>> start PAGE EXCERPT

Tutorial 5: Variational Inference¶
In this tutorial, you will fit a probabilistic program to observed data using variational inference. You will set up a model, condition it on observations, create a variational guide, define an ELBO loss, run a training loop with SVI, and use Predictive for posterior sampling.
Concepts¶
- Trace: Record of a program execution with sample sites and log-densities
- Conditioning: Fixing observed variables to particular values
- Guide: A variational approximation to the posterior distribution
- ELBO: Evidence Lower Bound, a loss function for variational inference
- SVI: Stochastic Variational Inference, a gradient-based optimization algorithm
- Predictive: Posterior sampling using the fitted guide
Setup¶
import torch
import torch.optim as optim
from quivers.core.objects import FinSet
from quivers.continuous.spaces import Euclidean
from quivers.continuous.families import ConditionalNormal
from quivers.continuous.programs import MonadicProgram
from quivers.inference.trace import trace
from quivers.inference.conditioning import condition
from quivers.inference.guide import AutoNormalGuide
from quivers.inference.elbo import ELBO
from quivers.inference.svi import SVI
from quivers.inference.predictive import Predictive
Building a Model¶
Create a simple generative model: latent variable z drives observation y.
Unit = FinSet("Unit", 1)
R = Euclidean("real", 1)
prior = ConditionalNormal(Unit, R)
likelihood = ConditionalNormal(R, R)

>> end PAGE EXCERPT

STATED GOAL A: In the variational inference tutorial, what does ELBO stand for?

>> start DATA SUPPLIED

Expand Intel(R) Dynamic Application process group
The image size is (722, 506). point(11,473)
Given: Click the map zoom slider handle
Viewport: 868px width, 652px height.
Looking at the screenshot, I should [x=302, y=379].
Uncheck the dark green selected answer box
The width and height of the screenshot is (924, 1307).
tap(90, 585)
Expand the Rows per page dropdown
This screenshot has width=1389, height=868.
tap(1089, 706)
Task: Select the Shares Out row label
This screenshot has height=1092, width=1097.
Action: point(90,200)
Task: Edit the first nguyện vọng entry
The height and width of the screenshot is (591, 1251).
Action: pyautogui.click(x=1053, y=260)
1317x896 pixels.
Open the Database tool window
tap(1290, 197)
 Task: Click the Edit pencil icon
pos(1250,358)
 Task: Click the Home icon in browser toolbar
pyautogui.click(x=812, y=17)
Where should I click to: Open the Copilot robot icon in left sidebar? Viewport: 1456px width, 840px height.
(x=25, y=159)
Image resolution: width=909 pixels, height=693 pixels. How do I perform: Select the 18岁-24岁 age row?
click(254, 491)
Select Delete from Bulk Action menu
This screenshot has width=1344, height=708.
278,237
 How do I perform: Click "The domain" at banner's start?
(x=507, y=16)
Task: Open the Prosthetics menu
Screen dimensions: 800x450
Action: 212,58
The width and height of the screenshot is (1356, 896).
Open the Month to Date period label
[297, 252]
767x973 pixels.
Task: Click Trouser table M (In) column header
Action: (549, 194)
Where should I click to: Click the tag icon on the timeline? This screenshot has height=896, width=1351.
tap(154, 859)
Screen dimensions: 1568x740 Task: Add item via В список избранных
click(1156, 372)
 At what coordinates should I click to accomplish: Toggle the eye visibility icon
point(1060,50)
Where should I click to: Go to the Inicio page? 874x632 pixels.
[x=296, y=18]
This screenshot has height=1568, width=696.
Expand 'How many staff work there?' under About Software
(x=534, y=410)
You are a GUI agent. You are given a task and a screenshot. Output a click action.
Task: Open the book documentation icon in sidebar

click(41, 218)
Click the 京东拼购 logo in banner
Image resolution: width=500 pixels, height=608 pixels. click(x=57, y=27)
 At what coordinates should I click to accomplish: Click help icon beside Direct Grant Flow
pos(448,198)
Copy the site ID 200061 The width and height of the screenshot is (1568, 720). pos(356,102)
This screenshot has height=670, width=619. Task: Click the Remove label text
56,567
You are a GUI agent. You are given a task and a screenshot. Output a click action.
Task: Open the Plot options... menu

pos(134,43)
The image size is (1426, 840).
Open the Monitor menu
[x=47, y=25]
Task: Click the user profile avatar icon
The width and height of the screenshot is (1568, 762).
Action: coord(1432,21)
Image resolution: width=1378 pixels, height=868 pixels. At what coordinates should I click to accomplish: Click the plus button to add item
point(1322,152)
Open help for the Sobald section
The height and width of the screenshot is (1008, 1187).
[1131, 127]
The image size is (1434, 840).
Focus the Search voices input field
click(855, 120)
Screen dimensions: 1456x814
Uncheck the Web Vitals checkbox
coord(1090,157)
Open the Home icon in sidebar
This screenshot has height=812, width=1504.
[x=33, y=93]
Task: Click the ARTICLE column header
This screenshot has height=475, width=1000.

>> end DATA SUPPLIED

STATED GOAL B: Copy out the records word for word, from their first line up to and including the line containing "Action: pyautogui.click(x=1053, y=260)".

SOLUTION A: Evidence Lower Bound.

SOLUTION B:
Expand Intel(R) Dynamic Application process group
The image size is (722, 506). point(11,473)
Given: Click the map zoom slider handle
Viewport: 868px width, 652px height.
Looking at the screenshot, I should [x=302, y=379].
Uncheck the dark green selected answer box
The width and height of the screenshot is (924, 1307).
tap(90, 585)
Expand the Rows per page dropdown
This screenshot has width=1389, height=868.
tap(1089, 706)
Task: Select the Shares Out row label
This screenshot has height=1092, width=1097.
Action: point(90,200)
Task: Edit the first nguyện vọng entry
The height and width of the screenshot is (591, 1251).
Action: pyautogui.click(x=1053, y=260)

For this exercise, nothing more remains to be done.